At the surface level, the book club may not seem like much to some, but for the Taino community, it is a vital part of decolonization, reindigenization, and preserving Taino identity, Kasike Running Cloud said.
"There's a greater nuance at work, and there's something that's incredibly important because that's also our university. We are gathering to teach our people, and we are doing so because we are indigenous people. We are sovereign people," he said
"And the manner in which Reina carries herself as a Matunhero, as an adviser to her kasike, as a Ehibu'no, which are guides. A Ehibu'no are the people who care, take responsibilities in our community to help guide all of our people. And that's something that she does."
Mercado-Antunez is helping facilitate unlearning, which is "a nuanced layer of decolonization, along with reindigenization, and it is incredibly, incredibly important to the future of our people to be able to examine because there are only seven first-person accounts pertaining to our people during the course of the invasion," said Kasike Running Cloud.

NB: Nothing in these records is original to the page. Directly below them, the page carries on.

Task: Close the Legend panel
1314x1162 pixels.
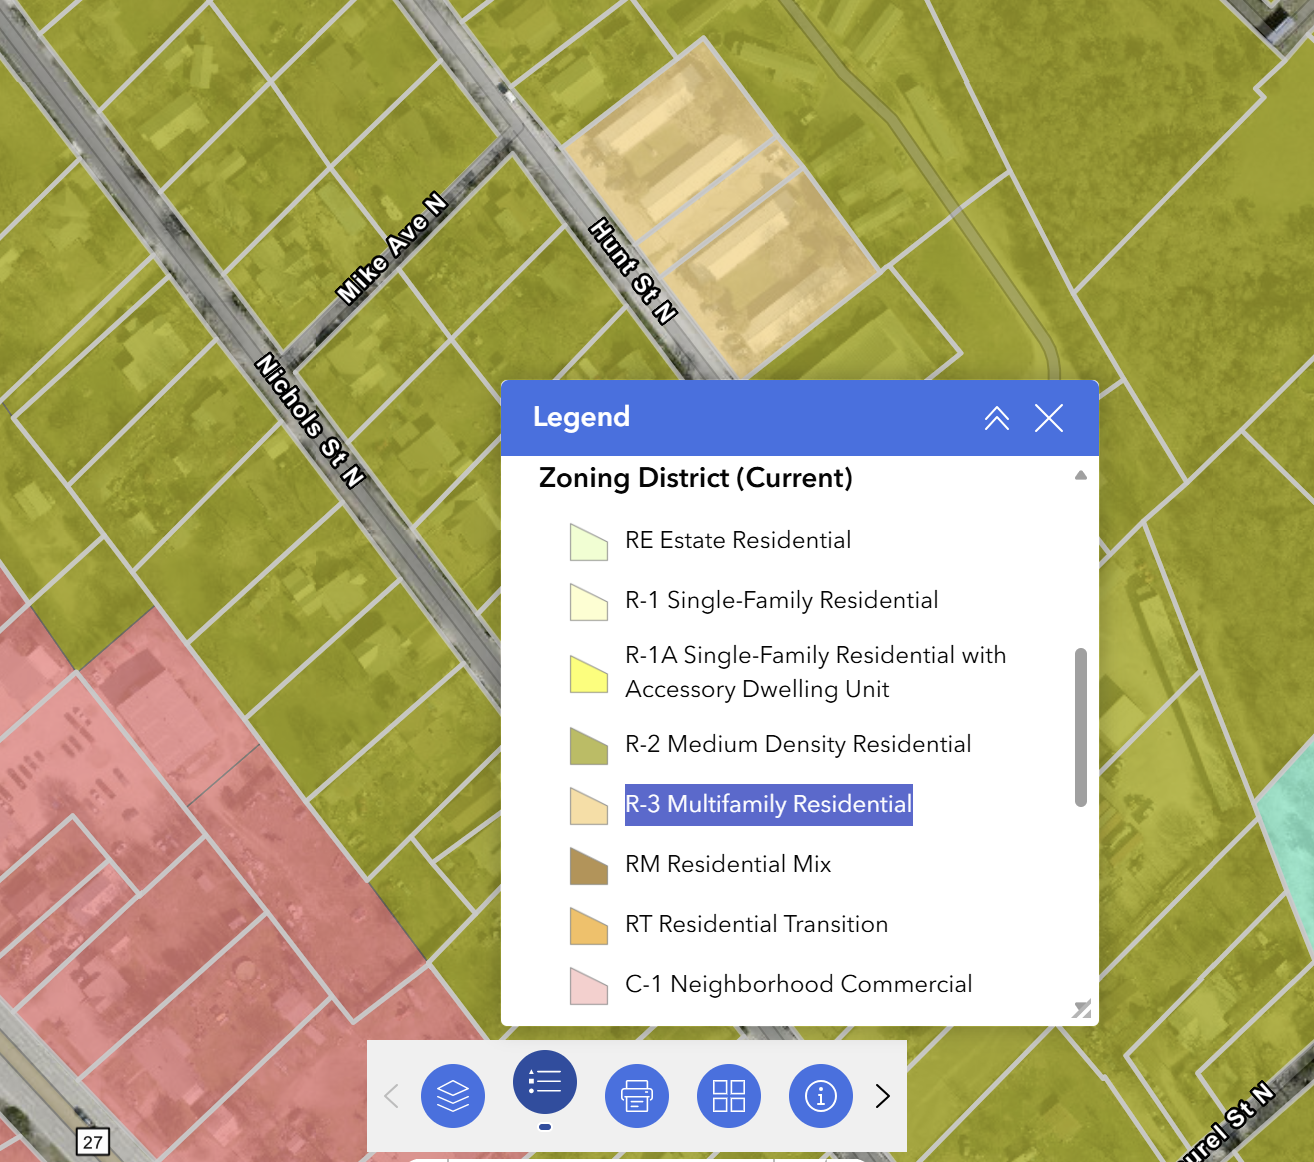Action: tap(1049, 418)
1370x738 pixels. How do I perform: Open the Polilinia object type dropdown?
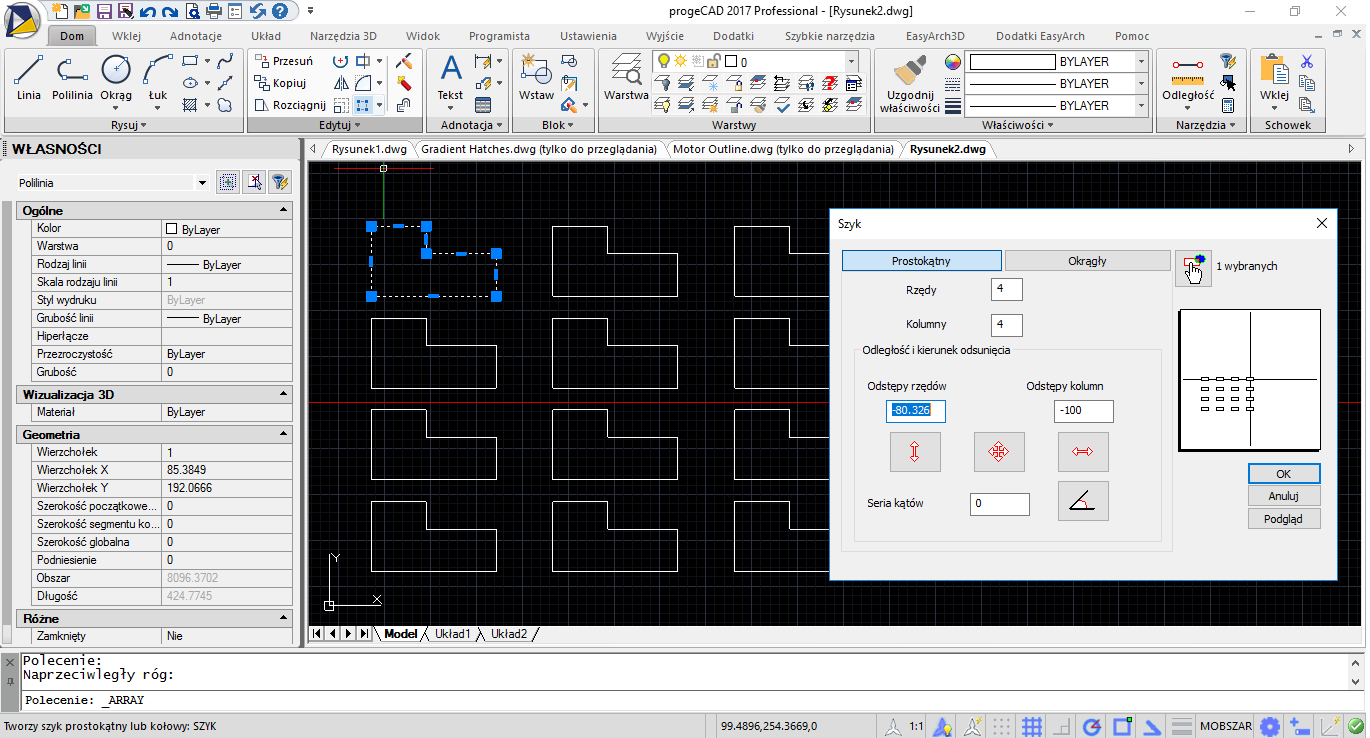click(x=202, y=183)
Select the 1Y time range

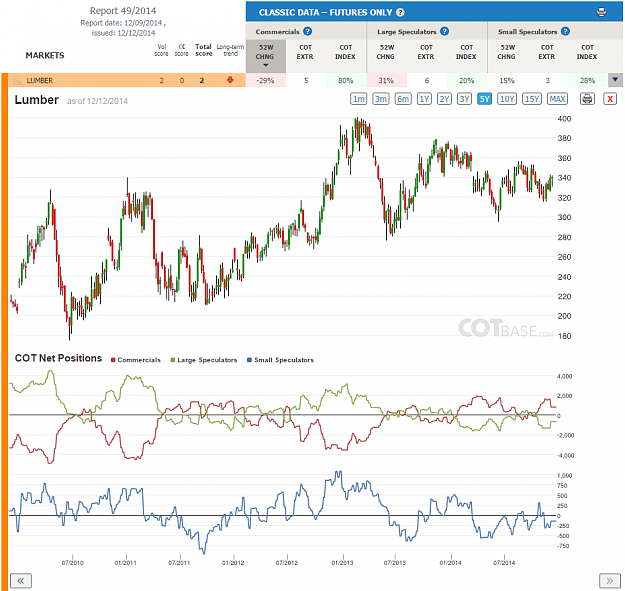(424, 98)
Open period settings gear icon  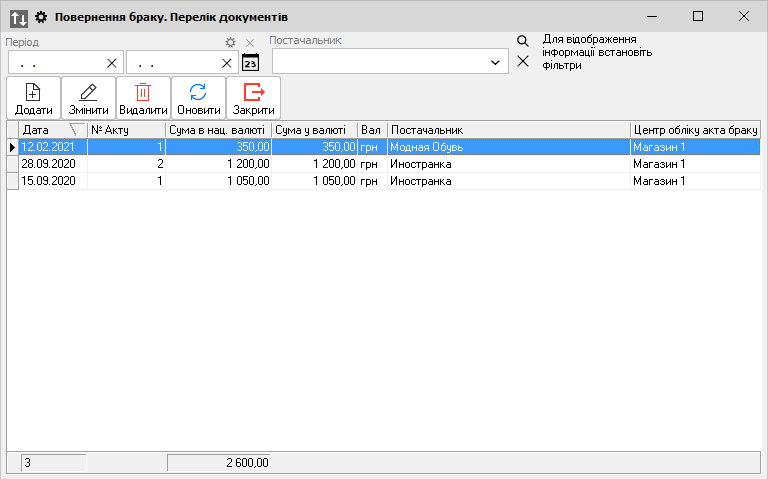coord(230,42)
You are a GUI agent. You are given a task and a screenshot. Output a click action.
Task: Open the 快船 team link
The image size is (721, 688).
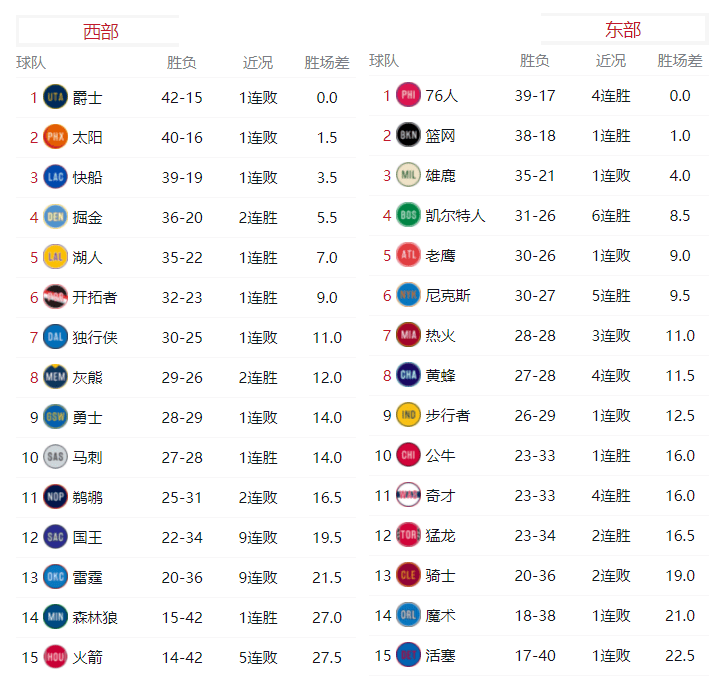[88, 178]
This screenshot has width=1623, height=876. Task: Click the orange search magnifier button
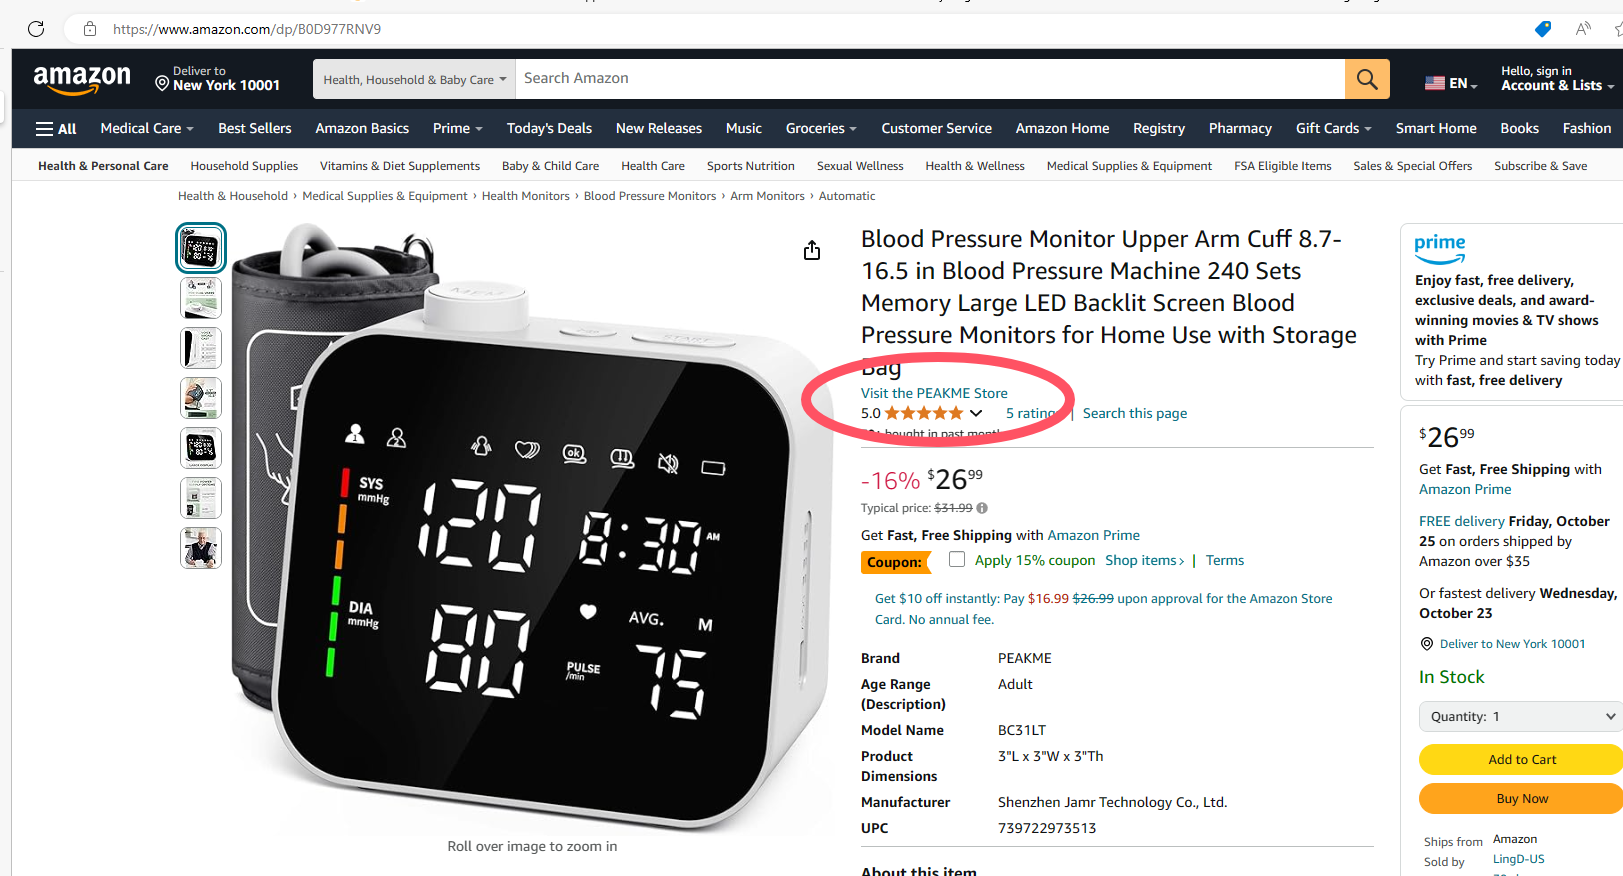(1367, 79)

"We are the first people to deal with invasion in our hemisphere, when the Spanish invaded with Columbus in 1492 and what we're doing now, the work that we're doing, it's exemplified by people like Reina. Reina reaches out to community, but she reaches out across the spectrum from the littlest one to the eldest, and she cares about everyone. She cares about everyone's well-being."
For hundreds of years, the Taino community was forced to hide their ancestral culture that colonizers attempted to wash away. However, it persisted through its integration into other cultures' practices, languages, and traditions, Mercado-Antunez explained.
For generations, people were taught that the Taino people were extinct, but that is not realistic. There are reported accounts of Taino people surviving, whether it was by escaping to the mountains, intermarriage, or conversion, she explained.
"It's silly," Mercado-Antunez said and quoted something that her head chief says: "I think Taino is the only culture where people go to where they are and suddenly they become extinct."
Mercado-Antunez didn't know she was Taino until her late 20s when she met her current partner who is part of the Nipmuc tribe.
She recollected attending a powwow with him, where he pointed out some Taino people. This surprised her because she had been taught they were extinct.
She connected with some of the Taino women and discovered similarities between their traditions and those of her own family. After conducting some research into her genealogy, she was able to trace her Taino roots. This is an ongoing effort for her due to the limited number of available records.
Mercado-Antunez explained that academics were the ones who were emphasizing that Tainos were extinct until the discovery of a 1,000-year-old tooth that had genetic matches between living people and pre-Columbian indigenous populations.
"They did DNA on the tooth, and they found that 60 percent of Puerto Ricans have Taino ancestry, Cubans as well, Dominicans, so it's different percentages for each of the different islands, but 60 percent of people who are Puerto Rican have Taino blood and ancestry, some as much as 50 percent so that's not extinct," she said.
There is a lot of healing of trauma that happens during this programming, including the women's circle.
They are relearning history and working to dismantle misconceptions and inaccuracies, which will have a lasting impact beyond the Taino community, which can then be passed down to her children and future generations.